If you do not want to change the x,y,z values if they already exist then checking for their existance and then over writing would be a better option.
if (x === undefined)
x = Math.min(a, b);
if (y === undefined)
y = a / b;
if (z === undefined)
z = a - b;
Since you are working with RGB ,this is the best practice.
Defining the variable at the start is always considered helpful and it hardly has any impact on the performance.
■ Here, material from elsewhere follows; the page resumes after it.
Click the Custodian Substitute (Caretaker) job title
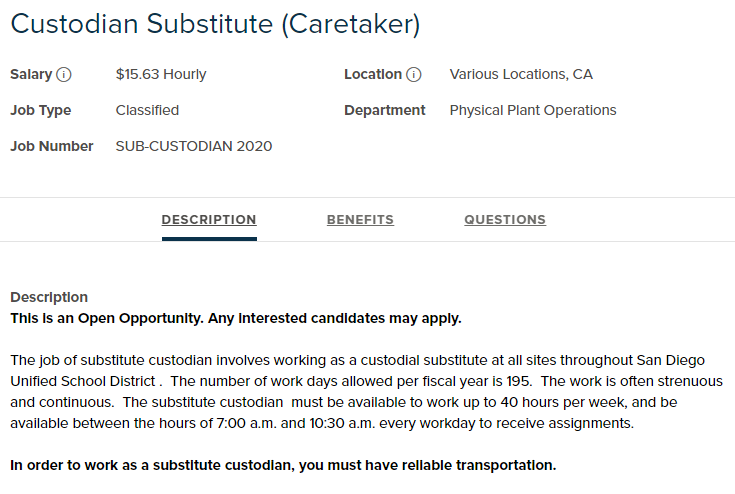This screenshot has height=494, width=735. pos(215,25)
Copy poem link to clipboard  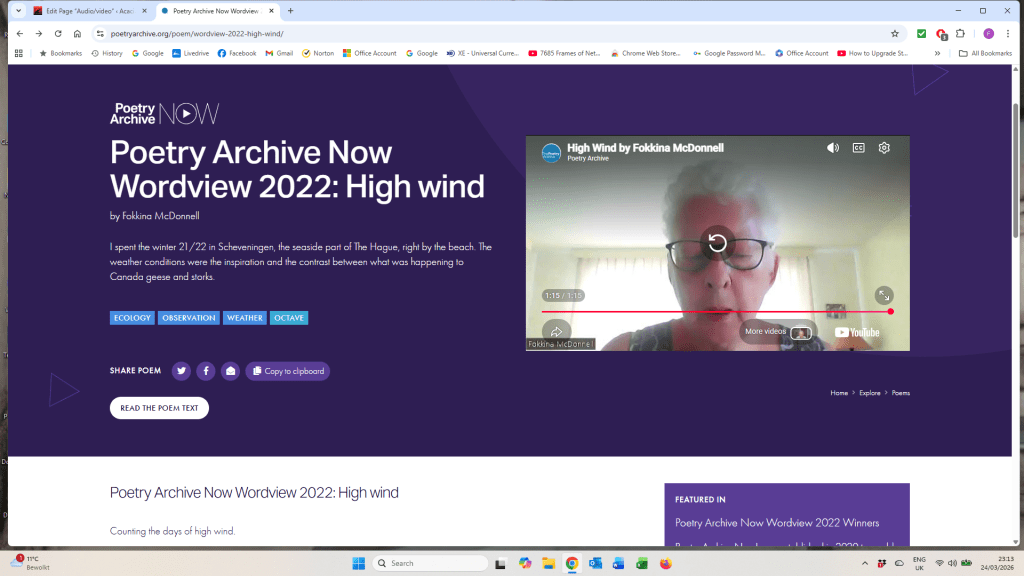coord(288,371)
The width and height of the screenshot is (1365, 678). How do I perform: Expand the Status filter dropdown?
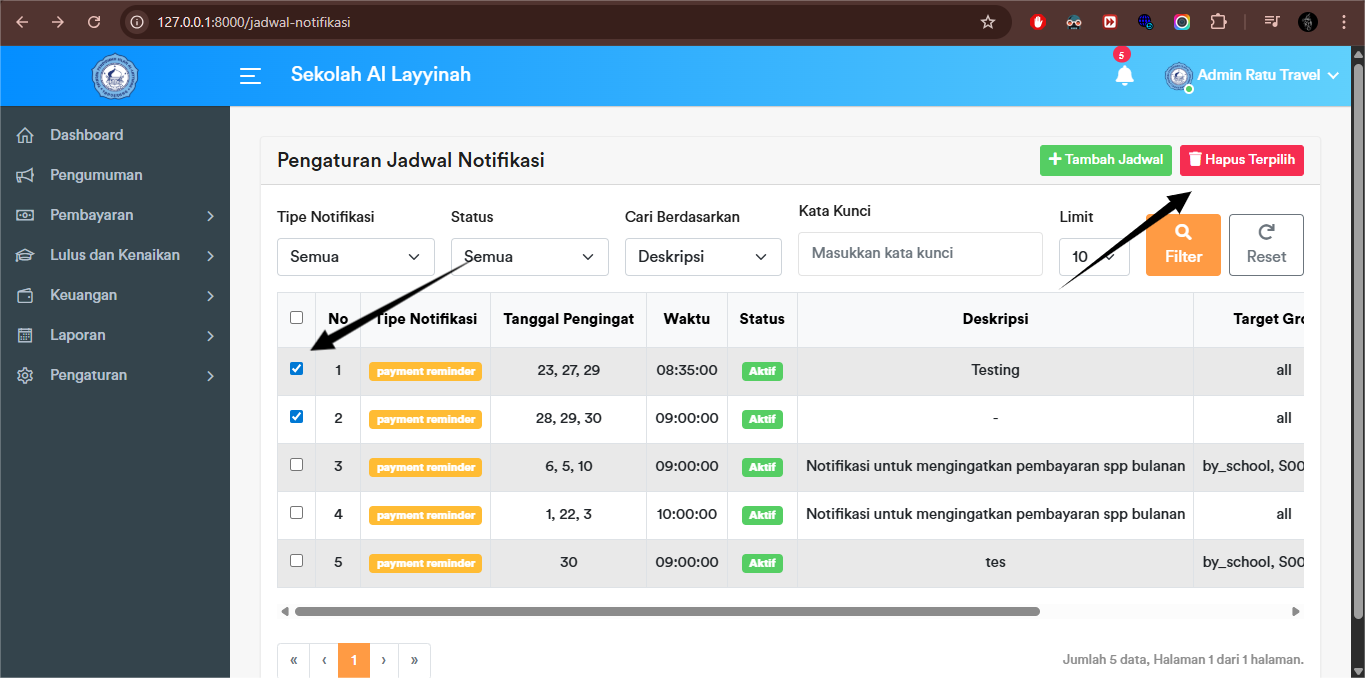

if the variable is not defined use typeof . The Condition should be like
if(typeof x === 'undefined'){
//do something
}
It is totally depending on context whether you want to overwrite existing value or not. Irrespective of the existence of variable if you want to perform operation then below ways is best.
x = Math.min(a, b);
y = a / b;
z = a - b;
This way it faster because in first way you are just check variable is undefined or not if undefined then perform task. Its best to directly perform task.
hope this helps you.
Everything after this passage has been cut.